§ Exercise description
For the entries that follow, restate word for word the line containing "Sign in (1136, 22)", the line containing "Google Cloud (881, 2328)", and every line that lies between them.

§ Data records

[Start of Attachment]

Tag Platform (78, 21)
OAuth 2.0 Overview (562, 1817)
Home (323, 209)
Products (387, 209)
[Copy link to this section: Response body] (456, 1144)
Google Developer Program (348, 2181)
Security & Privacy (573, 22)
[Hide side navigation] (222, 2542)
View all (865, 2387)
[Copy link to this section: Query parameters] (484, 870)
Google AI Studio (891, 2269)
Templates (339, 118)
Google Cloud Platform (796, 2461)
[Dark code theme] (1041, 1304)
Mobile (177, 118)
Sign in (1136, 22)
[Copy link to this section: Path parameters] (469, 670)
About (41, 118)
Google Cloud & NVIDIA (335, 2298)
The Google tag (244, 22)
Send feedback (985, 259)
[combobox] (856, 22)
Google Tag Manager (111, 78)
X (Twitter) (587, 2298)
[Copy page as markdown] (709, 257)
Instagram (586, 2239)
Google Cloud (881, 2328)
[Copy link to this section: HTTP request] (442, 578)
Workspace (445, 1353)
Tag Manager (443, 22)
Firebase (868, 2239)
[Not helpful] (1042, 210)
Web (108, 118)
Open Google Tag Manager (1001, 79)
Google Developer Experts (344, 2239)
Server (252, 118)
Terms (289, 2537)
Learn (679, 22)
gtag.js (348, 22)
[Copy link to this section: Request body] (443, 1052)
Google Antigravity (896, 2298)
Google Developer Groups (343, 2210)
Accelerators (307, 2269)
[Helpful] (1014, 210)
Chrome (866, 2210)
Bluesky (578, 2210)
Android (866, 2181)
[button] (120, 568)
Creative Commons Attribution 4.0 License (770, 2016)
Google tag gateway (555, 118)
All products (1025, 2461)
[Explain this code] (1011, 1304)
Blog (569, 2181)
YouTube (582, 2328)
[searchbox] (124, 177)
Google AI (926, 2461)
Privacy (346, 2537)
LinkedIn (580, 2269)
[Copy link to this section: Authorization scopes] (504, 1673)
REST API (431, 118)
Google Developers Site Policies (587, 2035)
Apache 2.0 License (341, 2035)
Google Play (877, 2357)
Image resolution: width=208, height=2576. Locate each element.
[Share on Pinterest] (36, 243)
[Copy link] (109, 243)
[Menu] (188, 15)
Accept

[End of Attachment]

§ Answer section
Sign in (1136, 22)
[Copy link to this section: Path parameters] (469, 670)
About (41, 118)
Google Cloud & NVIDIA (335, 2298)
The Google tag (244, 22)
Send feedback (985, 259)
[combobox] (856, 22)
Google Tag Manager (111, 78)
X (Twitter) (587, 2298)
[Copy page as markdown] (709, 257)
Instagram (586, 2239)
Google Cloud (881, 2328)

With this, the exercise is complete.